Schuldspruch für Timothy McVeigh im Oklahoma-Prozeß
Mit einem Schuldspruch für den Angeklagten Timothy McVeigh ist am Montag der erste Prozeß um den Bombenanschlag von Oklahoma City am 19. April 1995 zu Ende gegangen. Die zwölf Geschworenen in Denver hielten ihn in allen Punkten für überführt, den schwersten Terroranschlag auf dem Boden der USA verübt zu haben. Dabei waren 168 Menschen ums Leben gekommen. Dem 29jährigen Golfkriegsveteranen droht nun die Todesstrafe. Über das Strafmaß werden die Geschworenen heute beraten. Der Prozeß gegen den zweiten Angeklagten Terry Nichols findet zu einem noch nicht bestimmten Zeitpunkt nach dem Urteilsspruch statt.

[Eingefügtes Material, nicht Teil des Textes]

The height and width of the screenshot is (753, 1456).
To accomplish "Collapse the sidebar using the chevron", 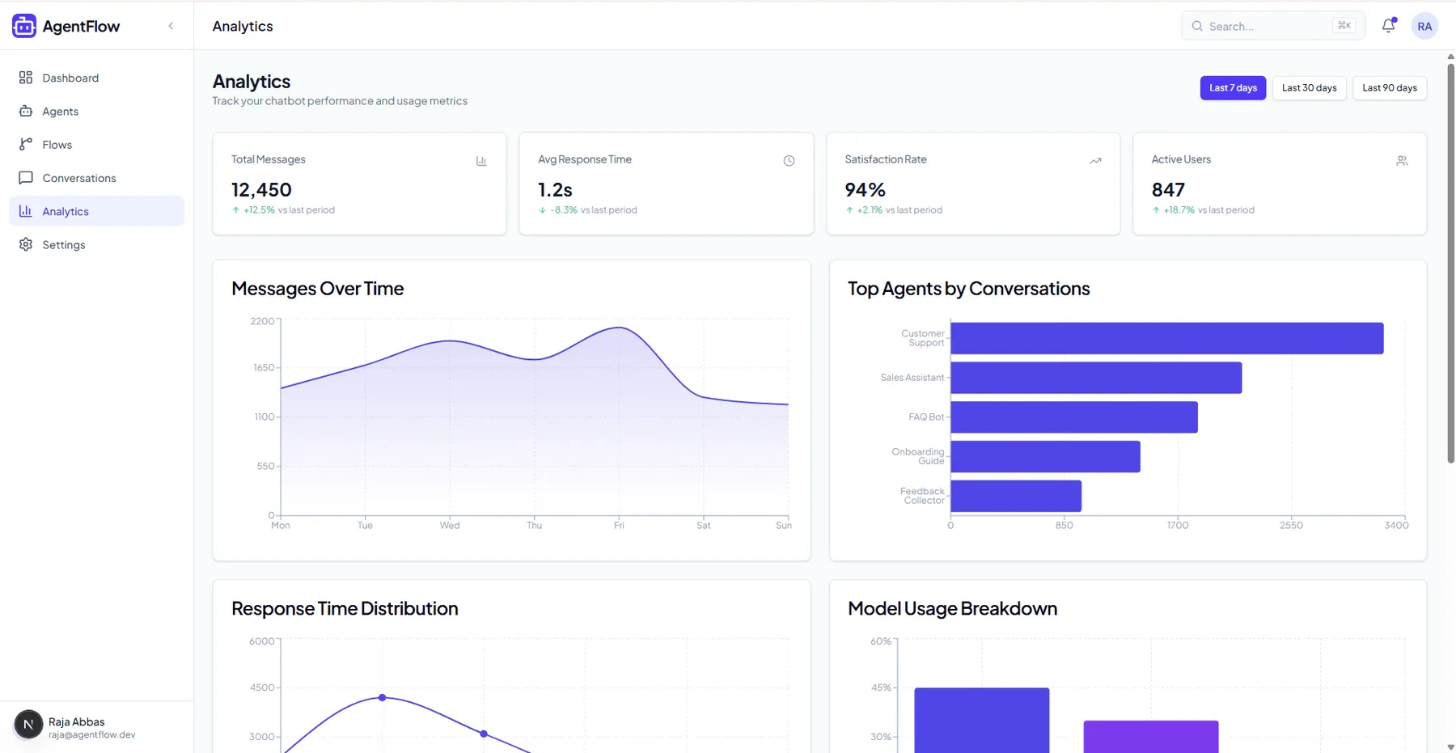I will (x=171, y=26).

Präsident Bill Clinton sprach in einer ersten Reaktion von einem »wichtigen und lange überfälligen Tag« für die Überlebenden und Hinterbliebenen. Er äußerte Mitgefühl für die Hinterbliebenen, deren Schmerz kein Urteil lindern könne. Ihr Mut angesichts des großen Verlustes sei allen Amerikanern ein Vorbild, hieß es in der vom Weißen Haus veröffentlichten Erklärung. Zum Strafmaß äußerte er sich nicht. Unmittelbar nach dem Terroranschlag vor zwei Jahren hatte Clinton die Todesstrafe für die Schuldigen gefordert. Angehörige der Opfer der Explosion warteten in der Nähe des Gerichtssaals auf das Urteil. Sie nahmen die Entscheidung der Jury mit Jubelrufen auf. In Oklahoma City hatten sich am Ort der Tat zahlreiche Angehörige versammelt. Sie umarmten sich und äußerten Freude und Zufriedenheit über das Urteil.
Die Anklage hatte vor Bundesrichter Richard Matsch 162 Zeugen aufgeboten, um die Verwicklung McVeighs in den Anschlag zu beweisen. Staatsanwalt Larry Mackey hatte den Angeklagten in seinem Plädoyer vergangene Woche als überführt und schuldig bezeichnet. Verteidiger Stephen Jones hatte hingegen der Anklage vorgeworfen, ihren Fall auf Emotionen und der Trauer um die Opfer aufgebaut zu haben. Der Staatsanwalt habe nicht schlüssig beweisen können, daß der Angeklagte auch der Täter sei. Nach Ansicht der Verteidigung ist dieser bei der Explosion ums Leben gekommen.
Die Geschworenen urteilten hingegen, McVeigh habe die 1800-Kilo-Bombe zu dem Gebäude gefahren und mit einer Fernzündung zur Explosion gebracht. Damit wollte er die Erstürmung der Sektenzentrale der Davidianer exakt zwei Jahre zuvor in Waco im US-Bundesstaat Texas rächen. Die Bombe zerstörte das Gebäude völlig. In den Trümmern kamen 168 Menschen ums Leben, darunter 19 Kinder einer Tagesstätte. McVeigh wurde schon 75 Minuten später zufällig wegen eines Verkehrsvergehens festgenommen und später anhand von Indizien überführt. Wie im Prozeß aufgedeckt wurde, hatte McVeigh die Idee zu dem Anschlag einem rechtsradikalen Buch entnommen. Darin war ein Anschlag auf die FBI-Zentrale beschrieben worden.